By Kristin Natalier, Flinders University
Child support is often a highly charged, contested aspect of parenting after a relationship breaks down. It has the potential to counter child poverty but is often less a resource than an intransigent problem in the lives of single mothers, undermining their financial security and sense of well-being.
In Australia child support can be paid through Department of Human Services (Child Support) or organised privately. Most people who pay child support are fathers, and most people who receive child support are mothers.
In my recent research, conducted with Kay Cook and Torna Pitman, single mothers raised three central concerns about Australia’s child support system.
Compliance
This is a common finding in Australian research. Many payers do not consistently transfer child support in full and on time.

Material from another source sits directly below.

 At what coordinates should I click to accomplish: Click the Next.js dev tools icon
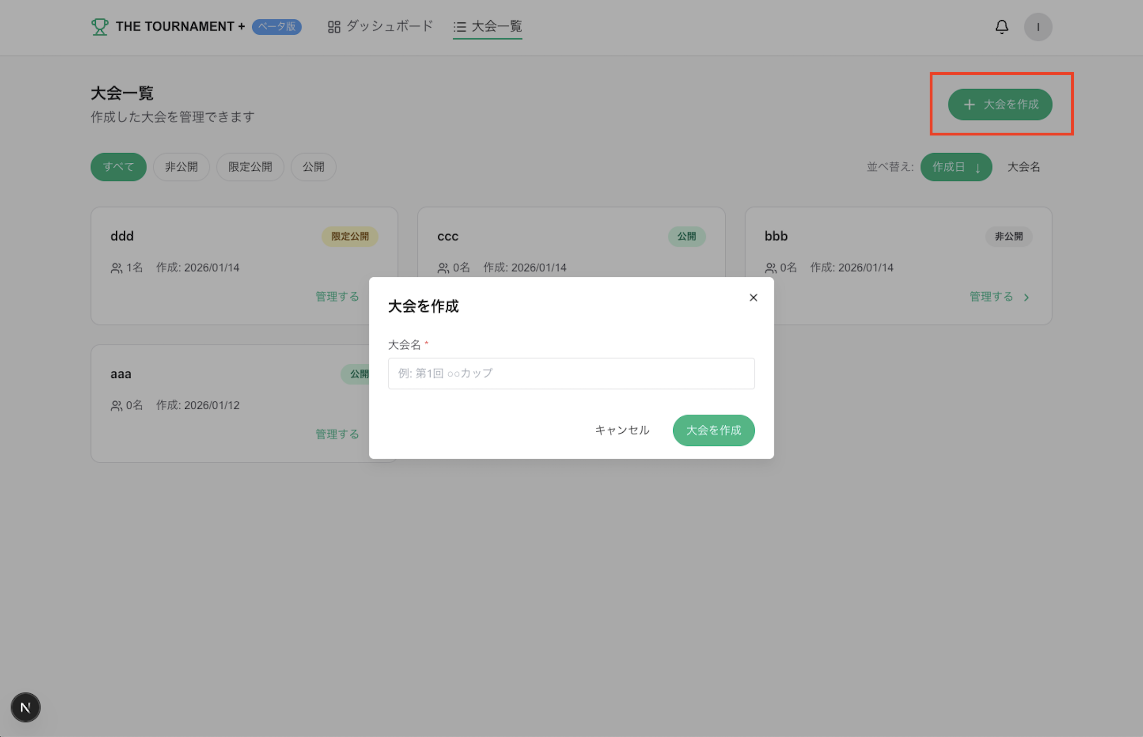25,707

Women also report that former partners underestimate their incomes or fail to lodge tax returns. They are frustrated by slow responses, the need to follow up multiple times, the unrealistic expectation that they gather information on their former partner’s income, and the limited power and will of departmental workers to address payment problems.
One said:
I’ve had a number of people, probably maybe four or five different staff, say, ‘You should be just counting yourself lucky if you get anything at all’.
Calculating the costs
When fathers earn low incomes, child support will not meaningfully contribute to the costs of raising a child. This shortfall is sharpened by a standardised formula calculating the costs of children that does not realistically capture living, schooling, extracurricular and health costs.